Exercise set:
a - Answer these questions using the seminar announcement on Spinal Muscular Atrophy.
(i) Mutations of which gene cause Spinal Muscular Atrophy?
(ii) In which city is SMATHERIA gGmbH located?
(iii) How many novel SMA therapies have recently been developed and approved?
b - In the seminar announcement on Spinal Muscular Atrophy, condense the paragraph that begins "SMA was considered to be" into a short bulleted list that keeps its main facts.

Document segment:
IBBR-IGB Joint Seminar – Prof. Peter Claus – “Peripheral organ defects in a neurodegenerative disease: Spinal Muscular Atrophy and beyond”
Prof. Peter Claus
SMATHERIA gGmbH – Non-Profit Biomedical Research Institute, Hannover,
Germany & Center of Systems Neuroscience, Hannover, Germany
Abstract
Monogenic diseases are well-suited paradigms for the causal analysis of disease-driving molecular patterns. Spinal Muscular Atrophy (SMA) is a monogenic disease caused by mutations of the Survival of Motoneuron gene (SMN1). Deletion of SMN1 leads to decreased levels of the SMN protein and degeneration of the lower motoneurons in the spinal cord and brain stem. The severity of symptoms is correlated with the copy number of a back-up gene, SMN2. However, due to mutations in this gene, expression of SMN2 cannot fully compensate SMN1 loss. Interestingly, SMN protein is expressed ubiquitously and not restricted to the nervous system.
SMA was considered to be a neurodegenerative disease with a predominant neuromuscular phenotype. Recently, SMA has been described as multi-system disorder with new multi-organ phenotypes. Although SMA is a rare disease, three novel therapies have been recently developed and approved. Those therapies are effective, but there is yet no cure for SMA. Consequently, the need for a complementing therapy addressing peripheral signatures of novel SMA phenotypes increases.

Items from a data source:
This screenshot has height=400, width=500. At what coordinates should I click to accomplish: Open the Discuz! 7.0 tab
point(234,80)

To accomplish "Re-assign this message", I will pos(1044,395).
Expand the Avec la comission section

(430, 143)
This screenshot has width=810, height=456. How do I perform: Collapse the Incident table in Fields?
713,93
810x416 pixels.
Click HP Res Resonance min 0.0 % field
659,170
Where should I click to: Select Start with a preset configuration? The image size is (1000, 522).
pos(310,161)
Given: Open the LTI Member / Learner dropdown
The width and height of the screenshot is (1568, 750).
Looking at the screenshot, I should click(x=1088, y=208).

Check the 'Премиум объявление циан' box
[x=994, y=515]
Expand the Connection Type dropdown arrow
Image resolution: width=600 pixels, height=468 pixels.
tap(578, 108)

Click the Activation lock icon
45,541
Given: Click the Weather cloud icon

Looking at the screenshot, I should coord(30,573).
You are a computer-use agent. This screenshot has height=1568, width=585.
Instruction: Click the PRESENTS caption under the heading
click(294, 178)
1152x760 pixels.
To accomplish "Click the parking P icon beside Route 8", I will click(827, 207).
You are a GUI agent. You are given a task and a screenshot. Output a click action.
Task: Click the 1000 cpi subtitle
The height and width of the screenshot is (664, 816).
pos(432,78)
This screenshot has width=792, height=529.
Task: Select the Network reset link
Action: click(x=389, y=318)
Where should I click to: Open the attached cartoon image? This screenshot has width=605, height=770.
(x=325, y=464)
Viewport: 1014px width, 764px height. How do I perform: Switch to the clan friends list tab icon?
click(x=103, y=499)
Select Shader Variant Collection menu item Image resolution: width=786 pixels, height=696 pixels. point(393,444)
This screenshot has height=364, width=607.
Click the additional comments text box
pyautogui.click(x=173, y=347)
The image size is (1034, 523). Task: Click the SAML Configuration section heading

Answers for the tasks:
a -
(i) The Survival of Motoneuron gene (SMN1)
(ii) Hannover, Germany
(iii) Three

b -
- SMA was once viewed as a neurodegenerative disease with a mainly neuromuscular phenotype.
- It has recently been described as a multi-system disorder with new multi-organ phenotypes.
- Three novel therapies for this rare disease have recently been developed and approved.
- These therapies are effective, but SMA still has no cure.
- There is a growing need for a complementing therapy that targets peripheral signatures of the new SMA phenotypes.